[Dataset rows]
-- Begin --

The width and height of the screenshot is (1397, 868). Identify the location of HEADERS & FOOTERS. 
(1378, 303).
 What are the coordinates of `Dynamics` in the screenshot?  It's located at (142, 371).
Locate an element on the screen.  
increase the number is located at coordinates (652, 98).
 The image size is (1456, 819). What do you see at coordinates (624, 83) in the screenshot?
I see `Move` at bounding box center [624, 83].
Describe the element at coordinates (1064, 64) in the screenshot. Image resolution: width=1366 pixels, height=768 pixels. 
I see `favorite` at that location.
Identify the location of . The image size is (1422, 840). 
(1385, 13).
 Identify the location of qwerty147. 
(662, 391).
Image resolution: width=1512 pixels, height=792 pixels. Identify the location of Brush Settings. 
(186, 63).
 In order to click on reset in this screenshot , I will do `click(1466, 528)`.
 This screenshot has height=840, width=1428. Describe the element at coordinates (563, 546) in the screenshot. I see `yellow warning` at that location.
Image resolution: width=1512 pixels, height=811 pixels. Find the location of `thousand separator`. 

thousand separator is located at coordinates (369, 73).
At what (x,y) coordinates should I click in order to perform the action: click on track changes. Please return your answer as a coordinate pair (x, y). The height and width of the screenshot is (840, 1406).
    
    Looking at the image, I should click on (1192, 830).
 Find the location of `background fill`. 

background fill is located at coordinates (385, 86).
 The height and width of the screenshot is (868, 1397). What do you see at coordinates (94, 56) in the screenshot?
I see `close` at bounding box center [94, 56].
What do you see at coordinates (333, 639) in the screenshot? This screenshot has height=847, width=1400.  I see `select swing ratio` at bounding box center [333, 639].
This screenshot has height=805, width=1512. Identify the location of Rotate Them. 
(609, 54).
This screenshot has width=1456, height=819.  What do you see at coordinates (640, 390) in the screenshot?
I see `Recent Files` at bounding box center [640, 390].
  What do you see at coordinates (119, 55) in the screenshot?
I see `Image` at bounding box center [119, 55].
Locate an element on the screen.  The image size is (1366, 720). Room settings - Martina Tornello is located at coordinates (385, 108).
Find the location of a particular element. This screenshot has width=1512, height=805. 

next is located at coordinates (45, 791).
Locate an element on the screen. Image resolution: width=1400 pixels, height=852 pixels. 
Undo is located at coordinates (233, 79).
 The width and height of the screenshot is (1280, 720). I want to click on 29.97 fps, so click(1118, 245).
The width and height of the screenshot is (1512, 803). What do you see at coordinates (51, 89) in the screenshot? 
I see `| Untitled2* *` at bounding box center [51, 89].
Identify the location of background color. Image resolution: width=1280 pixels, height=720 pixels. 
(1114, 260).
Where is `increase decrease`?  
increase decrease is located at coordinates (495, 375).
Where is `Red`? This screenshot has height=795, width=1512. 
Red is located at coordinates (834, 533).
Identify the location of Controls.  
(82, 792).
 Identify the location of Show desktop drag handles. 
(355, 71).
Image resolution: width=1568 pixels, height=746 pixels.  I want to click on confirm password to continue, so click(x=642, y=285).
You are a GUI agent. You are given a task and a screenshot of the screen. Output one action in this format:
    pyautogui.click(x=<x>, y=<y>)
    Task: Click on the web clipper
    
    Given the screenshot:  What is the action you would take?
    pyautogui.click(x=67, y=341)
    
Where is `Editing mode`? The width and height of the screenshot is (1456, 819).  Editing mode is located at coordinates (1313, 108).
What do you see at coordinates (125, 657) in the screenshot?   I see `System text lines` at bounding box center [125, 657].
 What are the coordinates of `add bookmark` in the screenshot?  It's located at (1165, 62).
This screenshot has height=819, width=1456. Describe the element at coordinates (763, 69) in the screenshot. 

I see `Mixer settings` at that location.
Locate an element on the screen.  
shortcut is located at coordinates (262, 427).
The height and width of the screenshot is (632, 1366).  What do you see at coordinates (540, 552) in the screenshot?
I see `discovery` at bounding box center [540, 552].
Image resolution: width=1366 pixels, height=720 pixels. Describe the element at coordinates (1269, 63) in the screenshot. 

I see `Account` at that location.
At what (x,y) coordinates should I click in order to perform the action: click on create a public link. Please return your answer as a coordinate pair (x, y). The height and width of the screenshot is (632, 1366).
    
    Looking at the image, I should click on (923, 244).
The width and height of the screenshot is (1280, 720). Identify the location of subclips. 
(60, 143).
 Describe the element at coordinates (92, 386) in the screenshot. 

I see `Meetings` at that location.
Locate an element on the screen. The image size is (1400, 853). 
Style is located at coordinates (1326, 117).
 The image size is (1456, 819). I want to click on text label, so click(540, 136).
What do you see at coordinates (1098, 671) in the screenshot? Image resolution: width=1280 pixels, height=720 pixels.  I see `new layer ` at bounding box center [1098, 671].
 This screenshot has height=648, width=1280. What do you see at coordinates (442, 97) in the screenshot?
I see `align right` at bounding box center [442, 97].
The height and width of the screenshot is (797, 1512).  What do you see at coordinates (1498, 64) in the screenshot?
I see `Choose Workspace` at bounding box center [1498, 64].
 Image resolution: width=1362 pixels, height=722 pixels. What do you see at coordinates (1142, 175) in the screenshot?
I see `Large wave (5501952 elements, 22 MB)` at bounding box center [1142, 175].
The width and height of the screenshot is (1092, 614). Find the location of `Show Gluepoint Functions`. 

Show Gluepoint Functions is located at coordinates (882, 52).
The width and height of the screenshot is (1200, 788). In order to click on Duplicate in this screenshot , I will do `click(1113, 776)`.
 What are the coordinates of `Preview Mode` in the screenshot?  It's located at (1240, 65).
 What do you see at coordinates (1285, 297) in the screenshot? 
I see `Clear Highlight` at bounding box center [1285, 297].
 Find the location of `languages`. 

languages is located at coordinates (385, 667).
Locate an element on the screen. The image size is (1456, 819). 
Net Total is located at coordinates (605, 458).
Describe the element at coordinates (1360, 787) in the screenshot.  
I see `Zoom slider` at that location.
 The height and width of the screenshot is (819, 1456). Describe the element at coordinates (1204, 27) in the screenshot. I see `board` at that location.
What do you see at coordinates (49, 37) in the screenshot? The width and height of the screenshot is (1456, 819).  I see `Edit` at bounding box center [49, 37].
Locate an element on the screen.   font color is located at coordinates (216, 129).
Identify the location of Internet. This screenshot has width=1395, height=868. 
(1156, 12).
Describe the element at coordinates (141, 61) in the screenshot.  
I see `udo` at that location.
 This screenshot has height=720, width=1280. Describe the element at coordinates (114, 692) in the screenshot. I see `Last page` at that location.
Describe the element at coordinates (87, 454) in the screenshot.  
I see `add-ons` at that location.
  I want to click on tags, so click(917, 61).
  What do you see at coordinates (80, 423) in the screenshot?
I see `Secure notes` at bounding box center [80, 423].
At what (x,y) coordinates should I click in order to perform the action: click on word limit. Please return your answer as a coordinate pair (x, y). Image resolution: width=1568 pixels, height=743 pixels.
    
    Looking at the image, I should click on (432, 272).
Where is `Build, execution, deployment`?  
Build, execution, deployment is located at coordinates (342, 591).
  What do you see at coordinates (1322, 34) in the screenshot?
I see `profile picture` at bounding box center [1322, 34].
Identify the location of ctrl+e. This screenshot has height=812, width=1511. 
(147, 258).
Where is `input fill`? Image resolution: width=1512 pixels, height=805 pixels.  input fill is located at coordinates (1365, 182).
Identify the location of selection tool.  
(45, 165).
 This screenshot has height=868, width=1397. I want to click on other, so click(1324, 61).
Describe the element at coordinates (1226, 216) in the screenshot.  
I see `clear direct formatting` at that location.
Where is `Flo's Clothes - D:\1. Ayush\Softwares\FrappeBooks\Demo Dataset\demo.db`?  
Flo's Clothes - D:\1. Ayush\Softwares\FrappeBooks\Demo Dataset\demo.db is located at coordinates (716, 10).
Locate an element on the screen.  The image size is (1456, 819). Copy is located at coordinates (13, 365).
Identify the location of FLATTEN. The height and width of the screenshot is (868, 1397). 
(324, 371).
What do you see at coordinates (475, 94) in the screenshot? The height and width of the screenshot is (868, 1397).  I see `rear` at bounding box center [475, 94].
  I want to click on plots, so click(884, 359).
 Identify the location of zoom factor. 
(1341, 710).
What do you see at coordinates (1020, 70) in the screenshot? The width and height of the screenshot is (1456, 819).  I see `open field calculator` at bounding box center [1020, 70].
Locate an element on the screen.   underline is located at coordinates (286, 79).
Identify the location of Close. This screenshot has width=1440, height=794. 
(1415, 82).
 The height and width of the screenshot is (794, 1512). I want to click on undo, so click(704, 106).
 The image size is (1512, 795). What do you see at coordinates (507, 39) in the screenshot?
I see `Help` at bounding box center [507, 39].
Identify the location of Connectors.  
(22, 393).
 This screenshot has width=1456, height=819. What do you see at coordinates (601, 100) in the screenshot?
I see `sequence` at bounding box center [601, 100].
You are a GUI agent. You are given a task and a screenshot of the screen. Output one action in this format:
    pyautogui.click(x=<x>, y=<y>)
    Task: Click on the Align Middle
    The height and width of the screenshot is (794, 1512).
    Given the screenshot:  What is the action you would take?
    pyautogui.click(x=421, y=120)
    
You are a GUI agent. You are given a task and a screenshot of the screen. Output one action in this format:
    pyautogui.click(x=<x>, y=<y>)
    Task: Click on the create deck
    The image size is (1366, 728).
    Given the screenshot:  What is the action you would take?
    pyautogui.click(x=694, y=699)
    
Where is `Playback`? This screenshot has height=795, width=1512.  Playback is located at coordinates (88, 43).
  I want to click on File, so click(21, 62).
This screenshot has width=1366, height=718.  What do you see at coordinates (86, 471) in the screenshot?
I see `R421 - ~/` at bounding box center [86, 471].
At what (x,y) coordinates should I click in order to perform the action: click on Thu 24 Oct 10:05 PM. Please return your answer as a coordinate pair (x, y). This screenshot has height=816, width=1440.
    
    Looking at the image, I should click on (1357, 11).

-- End --

**JOB:**
Pick out every line above that contains the word "return", and copy each one.

**RESPONSE TO THIS EXERCISE:**
At what (x,y) coordinates should I click in order to perform the action: click on track changes. Please return your answer as a coordinate pair (x, y). The height and width of the screenshot is (840, 1406).
At what (x,y) coordinates should I click in order to perform the action: click on create a public link. Please return your answer as a coordinate pair (x, y). The height and width of the screenshot is (632, 1366).
At what (x,y) coordinates should I click in order to perform the action: click on word limit. Please return your answer as a coordinate pair (x, y). Image resolution: width=1568 pixels, height=743 pixels.
At what (x,y) coordinates should I click in order to perform the action: click on Thu 24 Oct 10:05 PM. Please return your answer as a coordinate pair (x, y). This screenshot has height=816, width=1440.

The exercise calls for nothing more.